For a long time, one of my pet peeves has been people who buy and sell domains based on tool bar page rank. First of all, Google doesn’t rank domains, they rank pages. That’s why they call it “Page rank”. There is no such thing as a “PR5 domain”, it’s a domain URL which resolves to a page with a Tool Bar page rank of PR5.
Second: Tool bar page rank (as opposed to Google’s internal page rank – information to which only Google is privy) is just a reflection of inbound links and has only a tenuous relationship to actual search results. Think about it. A page can be a top, trusted resource in a search for “oranges” yet not even show up in the SERPS (search engine results pages) for “ipods” (and rightly so). There’s no way to show that relevance via the static tool bar PR display.
And, because it is based on backlinks, Toolbar page rank can be faked (spoofed). The most common way to do that is by using a 302 (temporary redirect) to redirect the URL for the domain to a page with higher page rank.
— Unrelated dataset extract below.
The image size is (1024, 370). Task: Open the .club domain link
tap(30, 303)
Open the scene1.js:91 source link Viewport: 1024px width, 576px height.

There are tools to detect this kind of spoofing, however none of the tools I know of can detect what I call “2nd generation spoofed pagerank”. This is when the domain itself isn’t redirected, however the inbound links which give it page rank are themselves spoofed!
It pays to be suspicious when:
- A newly-registered domain (< 6 months) has an unusually high page rank
- The domain only has a couple of backlinks (they could be perfectly legitimate, but it pays to check them out).
- The domain has little or no Alexa rank or the seller is reluctant to provide traffic or revenue stats. Again, things may be perfectly fine, but buyer beware.
My advice? When it comes to buying domains, buy for traffic, buy for revenue, buy to develop or resell, buy because you just like the name! But when it comes to buying domains strictly for page rank, be prepared to do your homework … or just say no!
[tags]domains, page rank, scams, false page rank, tbpr, pr, google[/tags]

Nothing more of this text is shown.